◆ Requirement ◆
Output all of the entries below precisely as written.
BEGIN Input data
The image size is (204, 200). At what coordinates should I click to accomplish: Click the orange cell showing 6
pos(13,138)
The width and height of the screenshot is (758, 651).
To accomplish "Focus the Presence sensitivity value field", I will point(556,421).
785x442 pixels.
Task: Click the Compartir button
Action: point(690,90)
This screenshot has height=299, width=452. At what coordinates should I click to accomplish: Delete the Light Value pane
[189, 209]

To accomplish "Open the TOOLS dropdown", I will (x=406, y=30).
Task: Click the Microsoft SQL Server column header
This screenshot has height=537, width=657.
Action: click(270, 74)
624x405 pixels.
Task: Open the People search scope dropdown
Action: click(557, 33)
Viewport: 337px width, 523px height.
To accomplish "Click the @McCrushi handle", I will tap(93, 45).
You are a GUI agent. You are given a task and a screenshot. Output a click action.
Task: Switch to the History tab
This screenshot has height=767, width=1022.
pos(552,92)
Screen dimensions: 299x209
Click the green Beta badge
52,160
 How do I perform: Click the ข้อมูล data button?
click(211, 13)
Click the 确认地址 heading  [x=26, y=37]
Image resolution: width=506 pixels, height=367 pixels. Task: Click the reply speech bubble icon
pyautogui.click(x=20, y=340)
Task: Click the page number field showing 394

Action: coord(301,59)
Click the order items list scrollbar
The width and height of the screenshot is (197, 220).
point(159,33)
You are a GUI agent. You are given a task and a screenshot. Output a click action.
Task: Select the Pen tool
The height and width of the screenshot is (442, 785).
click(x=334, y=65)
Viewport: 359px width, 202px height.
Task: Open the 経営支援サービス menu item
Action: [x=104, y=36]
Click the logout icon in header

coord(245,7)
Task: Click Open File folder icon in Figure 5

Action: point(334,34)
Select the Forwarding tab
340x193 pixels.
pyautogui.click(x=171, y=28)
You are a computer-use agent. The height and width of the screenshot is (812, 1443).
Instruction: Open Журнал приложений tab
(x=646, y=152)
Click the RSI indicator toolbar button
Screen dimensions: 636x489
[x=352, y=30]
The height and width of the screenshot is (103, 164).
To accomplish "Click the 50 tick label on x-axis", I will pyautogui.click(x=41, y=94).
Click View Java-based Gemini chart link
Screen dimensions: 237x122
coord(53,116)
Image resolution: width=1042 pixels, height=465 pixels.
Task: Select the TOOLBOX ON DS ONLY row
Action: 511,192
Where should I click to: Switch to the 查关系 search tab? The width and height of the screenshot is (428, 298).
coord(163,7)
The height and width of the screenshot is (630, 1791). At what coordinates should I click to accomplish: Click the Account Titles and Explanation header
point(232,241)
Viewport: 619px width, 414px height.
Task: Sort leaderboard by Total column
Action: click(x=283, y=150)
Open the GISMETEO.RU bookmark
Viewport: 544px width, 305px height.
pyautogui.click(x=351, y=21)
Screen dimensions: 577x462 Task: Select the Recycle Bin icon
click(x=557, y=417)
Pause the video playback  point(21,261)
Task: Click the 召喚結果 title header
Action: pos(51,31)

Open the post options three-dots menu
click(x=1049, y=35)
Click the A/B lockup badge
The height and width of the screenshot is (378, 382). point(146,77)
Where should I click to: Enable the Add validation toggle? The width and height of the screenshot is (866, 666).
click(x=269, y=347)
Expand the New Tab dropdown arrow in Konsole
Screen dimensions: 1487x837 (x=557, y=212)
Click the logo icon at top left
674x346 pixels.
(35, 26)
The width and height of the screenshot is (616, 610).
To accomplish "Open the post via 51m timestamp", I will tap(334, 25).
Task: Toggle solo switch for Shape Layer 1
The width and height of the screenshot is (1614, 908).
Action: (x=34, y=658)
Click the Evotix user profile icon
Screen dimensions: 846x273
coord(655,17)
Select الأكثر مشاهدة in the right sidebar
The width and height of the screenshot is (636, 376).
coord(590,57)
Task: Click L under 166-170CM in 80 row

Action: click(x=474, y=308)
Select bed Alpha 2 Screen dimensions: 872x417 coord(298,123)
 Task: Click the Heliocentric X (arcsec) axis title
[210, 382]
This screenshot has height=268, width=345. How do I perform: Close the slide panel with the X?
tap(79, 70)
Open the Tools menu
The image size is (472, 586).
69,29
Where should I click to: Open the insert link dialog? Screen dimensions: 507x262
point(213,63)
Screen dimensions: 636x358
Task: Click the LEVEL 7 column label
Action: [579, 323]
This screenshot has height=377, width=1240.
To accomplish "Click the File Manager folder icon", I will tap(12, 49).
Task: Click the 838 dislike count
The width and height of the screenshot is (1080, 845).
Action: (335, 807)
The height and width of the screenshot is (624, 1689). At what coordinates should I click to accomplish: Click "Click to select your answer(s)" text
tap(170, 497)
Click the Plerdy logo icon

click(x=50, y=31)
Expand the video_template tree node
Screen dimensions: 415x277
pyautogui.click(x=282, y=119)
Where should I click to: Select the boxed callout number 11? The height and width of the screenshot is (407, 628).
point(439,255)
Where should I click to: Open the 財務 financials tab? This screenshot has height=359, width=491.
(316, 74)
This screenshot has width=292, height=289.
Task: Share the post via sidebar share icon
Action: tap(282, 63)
END Input data
◆ Result for this exercise ◆
The image size is (204, 200). At what coordinates should I click to accomplish: Click the orange cell showing 6
pos(13,138)
The width and height of the screenshot is (758, 651).
To accomplish "Focus the Presence sensitivity value field", I will point(556,421).
785x442 pixels.
Task: Click the Compartir button
Action: point(690,90)
This screenshot has height=299, width=452. At what coordinates should I click to accomplish: Delete the Light Value pane
[189, 209]

To accomplish "Open the TOOLS dropdown", I will (x=406, y=30).
Task: Click the Microsoft SQL Server column header
This screenshot has height=537, width=657.
Action: click(270, 74)
624x405 pixels.
Task: Open the People search scope dropdown
Action: click(557, 33)
Viewport: 337px width, 523px height.
To accomplish "Click the @McCrushi handle", I will tap(93, 45).
You are a GUI agent. You are given a task and a screenshot. Output a click action.
Task: Switch to the History tab
This screenshot has height=767, width=1022.
pos(552,92)
Screen dimensions: 299x209
Click the green Beta badge
52,160
 How do I perform: Click the ข้อมูล data button?
click(211, 13)
Click the 确认地址 heading  [x=26, y=37]
Image resolution: width=506 pixels, height=367 pixels. Task: Click the reply speech bubble icon
pyautogui.click(x=20, y=340)
Task: Click the page number field showing 394

Action: coord(301,59)
Click the order items list scrollbar
The width and height of the screenshot is (197, 220).
point(159,33)
You are a GUI agent. You are given a task and a screenshot. Output a click action.
Task: Select the Pen tool
The height and width of the screenshot is (442, 785).
click(x=334, y=65)
Viewport: 359px width, 202px height.
Task: Open the 経営支援サービス menu item
Action: [x=104, y=36]
Click the logout icon in header

coord(245,7)
Task: Click Open File folder icon in Figure 5

Action: point(334,34)
Select the Forwarding tab
340x193 pixels.
pyautogui.click(x=171, y=28)
You are a computer-use agent. The height and width of the screenshot is (812, 1443).
Instruction: Open Журнал приложений tab
(x=646, y=152)
Click the RSI indicator toolbar button
Screen dimensions: 636x489
[x=352, y=30]
The height and width of the screenshot is (103, 164).
To accomplish "Click the 50 tick label on x-axis", I will pyautogui.click(x=41, y=94).
Click View Java-based Gemini chart link
Screen dimensions: 237x122
coord(53,116)
Image resolution: width=1042 pixels, height=465 pixels.
Task: Select the TOOLBOX ON DS ONLY row
Action: 511,192
Where should I click to: Switch to the 查关系 search tab? The width and height of the screenshot is (428, 298).
coord(163,7)
The height and width of the screenshot is (630, 1791). At what coordinates should I click to accomplish: Click the Account Titles and Explanation header
point(232,241)
Viewport: 619px width, 414px height.
Task: Sort leaderboard by Total column
Action: click(x=283, y=150)
Open the GISMETEO.RU bookmark
Viewport: 544px width, 305px height.
pyautogui.click(x=351, y=21)
Screen dimensions: 577x462 Task: Select the Recycle Bin icon
click(x=557, y=417)
Pause the video playback  point(21,261)
Task: Click the 召喚結果 title header
Action: pos(51,31)

Open the post options three-dots menu
click(x=1049, y=35)
Click the A/B lockup badge
The height and width of the screenshot is (378, 382). point(146,77)
Where should I click to: Enable the Add validation toggle? The width and height of the screenshot is (866, 666).
click(x=269, y=347)
Expand the New Tab dropdown arrow in Konsole
Screen dimensions: 1487x837 (x=557, y=212)
Click the logo icon at top left
674x346 pixels.
(35, 26)
The width and height of the screenshot is (616, 610).
To accomplish "Open the post via 51m timestamp", I will tap(334, 25).
Task: Toggle solo switch for Shape Layer 1
The width and height of the screenshot is (1614, 908).
Action: (x=34, y=658)
Click the Evotix user profile icon
Screen dimensions: 846x273
coord(655,17)
Select الأكثر مشاهدة in the right sidebar
The width and height of the screenshot is (636, 376).
coord(590,57)
Task: Click L under 166-170CM in 80 row

Action: click(x=474, y=308)
Select bed Alpha 2 Screen dimensions: 872x417 coord(298,123)
 Task: Click the Heliocentric X (arcsec) axis title
[210, 382]
This screenshot has height=268, width=345. How do I perform: Close the slide panel with the X?
tap(79, 70)
Open the Tools menu
The image size is (472, 586).
69,29
Where should I click to: Open the insert link dialog? Screen dimensions: 507x262
point(213,63)
Screen dimensions: 636x358
Task: Click the LEVEL 7 column label
Action: [579, 323]
This screenshot has height=377, width=1240.
To accomplish "Click the File Manager folder icon", I will tap(12, 49).
Task: Click the 838 dislike count
The width and height of the screenshot is (1080, 845).
Action: (335, 807)
The height and width of the screenshot is (624, 1689). At what coordinates should I click to accomplish: Click "Click to select your answer(s)" text
tap(170, 497)
Click the Plerdy logo icon

click(x=50, y=31)
Expand the video_template tree node
Screen dimensions: 415x277
pyautogui.click(x=282, y=119)
Where should I click to: Select the boxed callout number 11? The height and width of the screenshot is (407, 628).
point(439,255)
Where should I click to: Open the 財務 financials tab? This screenshot has height=359, width=491.
(316, 74)
This screenshot has width=292, height=289.
Task: Share the post via sidebar share icon
Action: tap(282, 63)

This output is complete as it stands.